__PROBLEM REQUIREMENTS__
Reproduce the records that follow exactly as they appear.

__EXERCISE INPUT__
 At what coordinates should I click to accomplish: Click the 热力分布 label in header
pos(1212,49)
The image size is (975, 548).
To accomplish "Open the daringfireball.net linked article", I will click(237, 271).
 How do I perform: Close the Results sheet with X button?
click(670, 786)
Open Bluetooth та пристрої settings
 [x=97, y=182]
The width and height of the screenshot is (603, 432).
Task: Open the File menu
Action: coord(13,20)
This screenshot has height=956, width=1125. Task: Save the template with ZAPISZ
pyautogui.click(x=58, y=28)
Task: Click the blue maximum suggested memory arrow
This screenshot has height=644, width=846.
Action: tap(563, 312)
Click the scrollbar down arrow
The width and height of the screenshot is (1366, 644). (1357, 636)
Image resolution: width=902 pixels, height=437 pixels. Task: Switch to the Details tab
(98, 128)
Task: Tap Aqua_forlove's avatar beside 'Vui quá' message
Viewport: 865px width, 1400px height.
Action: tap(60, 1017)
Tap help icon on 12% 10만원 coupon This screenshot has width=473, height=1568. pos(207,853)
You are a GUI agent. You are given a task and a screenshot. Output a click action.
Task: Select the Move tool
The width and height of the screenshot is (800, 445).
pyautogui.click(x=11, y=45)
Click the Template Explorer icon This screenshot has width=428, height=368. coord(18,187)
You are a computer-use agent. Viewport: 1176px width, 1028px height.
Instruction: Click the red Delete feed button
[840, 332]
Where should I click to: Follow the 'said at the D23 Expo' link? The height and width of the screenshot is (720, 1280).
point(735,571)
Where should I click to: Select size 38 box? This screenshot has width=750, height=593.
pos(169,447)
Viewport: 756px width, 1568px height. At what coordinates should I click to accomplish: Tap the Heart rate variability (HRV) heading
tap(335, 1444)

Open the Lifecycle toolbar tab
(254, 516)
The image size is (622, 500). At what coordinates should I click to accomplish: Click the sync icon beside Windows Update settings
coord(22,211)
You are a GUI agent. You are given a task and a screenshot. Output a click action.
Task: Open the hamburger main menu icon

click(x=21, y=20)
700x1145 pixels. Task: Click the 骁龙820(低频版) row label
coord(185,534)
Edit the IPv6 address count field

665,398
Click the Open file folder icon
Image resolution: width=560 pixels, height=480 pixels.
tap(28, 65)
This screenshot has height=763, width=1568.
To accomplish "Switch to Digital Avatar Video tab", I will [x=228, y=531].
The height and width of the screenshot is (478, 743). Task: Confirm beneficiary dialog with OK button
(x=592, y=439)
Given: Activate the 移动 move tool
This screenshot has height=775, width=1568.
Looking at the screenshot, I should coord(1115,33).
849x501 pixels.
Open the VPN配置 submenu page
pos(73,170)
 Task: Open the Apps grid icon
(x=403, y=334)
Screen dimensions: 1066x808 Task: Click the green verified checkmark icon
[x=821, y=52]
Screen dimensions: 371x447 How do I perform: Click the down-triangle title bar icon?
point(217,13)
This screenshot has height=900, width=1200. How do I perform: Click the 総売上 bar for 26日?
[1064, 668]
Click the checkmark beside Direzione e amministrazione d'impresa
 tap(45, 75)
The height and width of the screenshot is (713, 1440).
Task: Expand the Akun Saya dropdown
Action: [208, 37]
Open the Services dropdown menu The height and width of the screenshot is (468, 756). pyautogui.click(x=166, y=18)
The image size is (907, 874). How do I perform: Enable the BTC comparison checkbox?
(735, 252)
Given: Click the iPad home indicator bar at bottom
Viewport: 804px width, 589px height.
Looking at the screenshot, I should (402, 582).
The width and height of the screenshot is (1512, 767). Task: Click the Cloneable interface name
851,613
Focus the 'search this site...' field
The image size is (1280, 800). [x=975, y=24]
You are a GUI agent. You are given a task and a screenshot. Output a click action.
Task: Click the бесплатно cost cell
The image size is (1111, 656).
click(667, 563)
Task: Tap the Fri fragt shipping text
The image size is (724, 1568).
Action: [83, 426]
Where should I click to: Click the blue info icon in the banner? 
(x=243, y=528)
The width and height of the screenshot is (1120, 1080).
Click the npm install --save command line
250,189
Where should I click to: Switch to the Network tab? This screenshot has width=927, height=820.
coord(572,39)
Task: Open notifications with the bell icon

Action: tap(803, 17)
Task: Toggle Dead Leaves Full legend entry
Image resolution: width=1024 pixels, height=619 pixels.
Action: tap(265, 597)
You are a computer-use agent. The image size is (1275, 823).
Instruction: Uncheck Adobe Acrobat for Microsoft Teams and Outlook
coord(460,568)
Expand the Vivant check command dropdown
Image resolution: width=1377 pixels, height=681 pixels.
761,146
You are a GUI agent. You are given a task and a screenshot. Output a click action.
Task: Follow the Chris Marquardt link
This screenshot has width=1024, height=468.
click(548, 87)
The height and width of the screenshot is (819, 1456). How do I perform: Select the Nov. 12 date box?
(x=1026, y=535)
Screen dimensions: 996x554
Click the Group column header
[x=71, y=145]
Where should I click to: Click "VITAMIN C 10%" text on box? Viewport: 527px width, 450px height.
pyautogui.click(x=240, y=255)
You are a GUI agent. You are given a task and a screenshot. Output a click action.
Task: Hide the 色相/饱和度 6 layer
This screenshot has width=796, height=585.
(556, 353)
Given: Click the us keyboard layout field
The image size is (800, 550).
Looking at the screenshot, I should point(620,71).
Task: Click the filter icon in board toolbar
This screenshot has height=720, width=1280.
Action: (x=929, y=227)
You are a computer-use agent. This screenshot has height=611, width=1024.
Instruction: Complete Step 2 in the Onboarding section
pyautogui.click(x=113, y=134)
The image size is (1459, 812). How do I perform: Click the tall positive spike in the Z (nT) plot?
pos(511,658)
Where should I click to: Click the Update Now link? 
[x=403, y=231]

__SOLVED EXERCISE__
 At what coordinates should I click to accomplish: Click the 热力分布 label in header
pos(1212,49)
The image size is (975, 548).
To accomplish "Open the daringfireball.net linked article", I will click(237, 271).
 How do I perform: Close the Results sheet with X button?
click(670, 786)
Open Bluetooth та пристрої settings
 [x=97, y=182]
The width and height of the screenshot is (603, 432).
Task: Open the File menu
Action: coord(13,20)
This screenshot has height=956, width=1125. Task: Save the template with ZAPISZ
pyautogui.click(x=58, y=28)
Task: Click the blue maximum suggested memory arrow
This screenshot has height=644, width=846.
Action: tap(563, 312)
Click the scrollbar down arrow
The width and height of the screenshot is (1366, 644). (1357, 636)
Image resolution: width=902 pixels, height=437 pixels. Task: Switch to the Details tab
(98, 128)
Task: Tap Aqua_forlove's avatar beside 'Vui quá' message
Viewport: 865px width, 1400px height.
Action: tap(60, 1017)
Tap help icon on 12% 10만원 coupon This screenshot has width=473, height=1568. pos(207,853)
You are a GUI agent. You are given a task and a screenshot. Output a click action.
Task: Select the Move tool
The width and height of the screenshot is (800, 445).
pyautogui.click(x=11, y=45)
Click the Template Explorer icon This screenshot has width=428, height=368. coord(18,187)
You are a computer-use agent. Viewport: 1176px width, 1028px height.
Instruction: Click the red Delete feed button
[840, 332]
Where should I click to: Follow the 'said at the D23 Expo' link? The height and width of the screenshot is (720, 1280).
point(735,571)
Where should I click to: Select size 38 box? This screenshot has width=750, height=593.
pos(169,447)
Viewport: 756px width, 1568px height. At what coordinates should I click to accomplish: Tap the Heart rate variability (HRV) heading
tap(335, 1444)

Open the Lifecycle toolbar tab
(254, 516)
The image size is (622, 500). At what coordinates should I click to accomplish: Click the sync icon beside Windows Update settings
coord(22,211)
You are a GUI agent. You are given a task and a screenshot. Output a click action.
Task: Open the hamburger main menu icon

click(x=21, y=20)
700x1145 pixels. Task: Click the 骁龙820(低频版) row label
coord(185,534)
Edit the IPv6 address count field

665,398
Click the Open file folder icon
Image resolution: width=560 pixels, height=480 pixels.
tap(28, 65)
This screenshot has height=763, width=1568.
To accomplish "Switch to Digital Avatar Video tab", I will [x=228, y=531].
The height and width of the screenshot is (478, 743). Task: Confirm beneficiary dialog with OK button
(x=592, y=439)
Given: Activate the 移动 move tool
This screenshot has height=775, width=1568.
Looking at the screenshot, I should coord(1115,33).
849x501 pixels.
Open the VPN配置 submenu page
pos(73,170)
 Task: Open the Apps grid icon
(x=403, y=334)
Screen dimensions: 1066x808 Task: Click the green verified checkmark icon
[x=821, y=52]
Screen dimensions: 371x447 How do I perform: Click the down-triangle title bar icon?
point(217,13)
This screenshot has height=900, width=1200. How do I perform: Click the 総売上 bar for 26日?
[1064, 668]
Click the checkmark beside Direzione e amministrazione d'impresa
 tap(45, 75)
The height and width of the screenshot is (713, 1440).
Task: Expand the Akun Saya dropdown
Action: [208, 37]
Open the Services dropdown menu The height and width of the screenshot is (468, 756). pyautogui.click(x=166, y=18)
The image size is (907, 874). How do I perform: Enable the BTC comparison checkbox?
(735, 252)
Given: Click the iPad home indicator bar at bottom
Viewport: 804px width, 589px height.
Looking at the screenshot, I should (402, 582).
The width and height of the screenshot is (1512, 767). Task: Click the Cloneable interface name
851,613
Focus the 'search this site...' field
The image size is (1280, 800). [x=975, y=24]
You are a GUI agent. You are given a task and a screenshot. Output a click action.
Task: Click the бесплатно cost cell
The image size is (1111, 656).
click(667, 563)
Task: Tap the Fri fragt shipping text
The image size is (724, 1568).
Action: [83, 426]
Where should I click to: Click the blue info icon in the banner? 
(x=243, y=528)
The width and height of the screenshot is (1120, 1080).
Click the npm install --save command line
250,189
Where should I click to: Switch to the Network tab? This screenshot has width=927, height=820.
coord(572,39)
Task: Open notifications with the bell icon

Action: tap(803, 17)
Task: Toggle Dead Leaves Full legend entry
Image resolution: width=1024 pixels, height=619 pixels.
Action: tap(265, 597)
You are a computer-use agent. The image size is (1275, 823).
Instruction: Uncheck Adobe Acrobat for Microsoft Teams and Outlook
coord(460,568)
Expand the Vivant check command dropdown
Image resolution: width=1377 pixels, height=681 pixels.
761,146
You are a GUI agent. You are given a task and a screenshot. Output a click action.
Task: Follow the Chris Marquardt link
This screenshot has width=1024, height=468.
click(548, 87)
The height and width of the screenshot is (819, 1456). How do I perform: Select the Nov. 12 date box?
(x=1026, y=535)
Screen dimensions: 996x554
Click the Group column header
[x=71, y=145]
Where should I click to: Click "VITAMIN C 10%" text on box? Viewport: 527px width, 450px height.
pyautogui.click(x=240, y=255)
You are a GUI agent. You are given a task and a screenshot. Output a click action.
Task: Hide the 色相/饱和度 6 layer
This screenshot has width=796, height=585.
(556, 353)
Given: Click the us keyboard layout field
The image size is (800, 550).
Looking at the screenshot, I should point(620,71).
Task: Click the filter icon in board toolbar
This screenshot has height=720, width=1280.
Action: (x=929, y=227)
You are a computer-use agent. This screenshot has height=611, width=1024.
Instruction: Complete Step 2 in the Onboarding section
pyautogui.click(x=113, y=134)
The image size is (1459, 812). How do I perform: Click the tall positive spike in the Z (nT) plot?
pos(511,658)
Where should I click to: Click the Update Now link? 
[x=403, y=231]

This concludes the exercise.